Individual staffers at international organizations matter for policy output: mission chiefs at the IMF bring heterogeneous ideological biases to their jobs and those biases shape the policies the organization imposes.
🧾 What Was Studied
- Collected individual-level career information on 835 IMF “mission chiefs” (the staffers primarily responsible for a given member state).
- Matched those career records to newly coded data on more than 15,000 IMF-mandated policy conditions covering 1980–2016.
🗂️ How the Research Is Identifying Staff Influence
- Treats mission chiefs as purposive actors whose personal ideological biases can affect on-the-job policy choices.
- Leverages cases where the same mission chief is appointed to different countries over a career to isolate staff-level effects from country-level factors.
🔎 Key Findings
- Individual mission chiefs influence the number, scope, and content of IMF conditions according to their personal ideological biases.

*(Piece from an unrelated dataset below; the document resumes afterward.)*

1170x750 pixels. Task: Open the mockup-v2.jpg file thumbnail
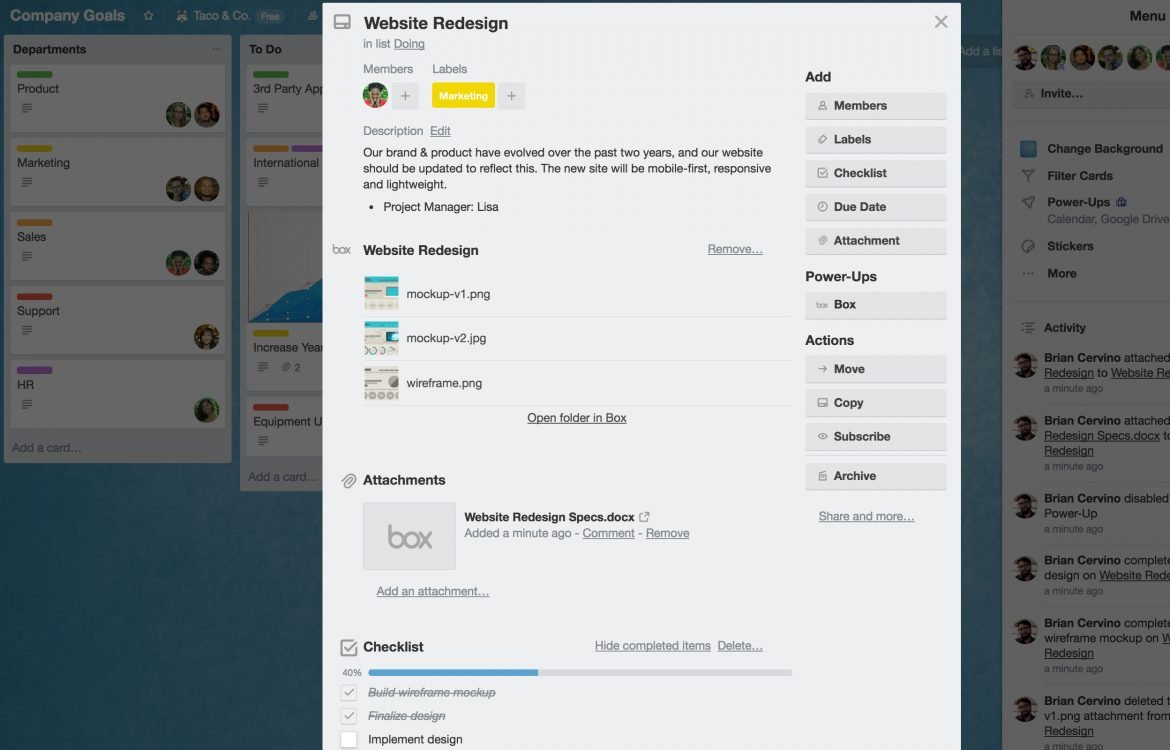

- The within-chief variation across different country assignments provides evidence that these effects are driven by staff preferences rather than solely by recipient-country needs or IMF institutional rules.
- Results illuminate the microfoundations of IO policy output by showing how individual-level heterogeneity among bureaucrats maps onto organizational decisions.
⚖️ Why It Matters
- Demonstrates a concrete mechanism through which individual bureaucrats shape international policy, with implications for debates about the accountability and legitimacy of international organizations.
- Suggests that who is appointed to operational roles at IOs can systematically alter policy outcomes, raising questions for oversight, selection, and internal checks.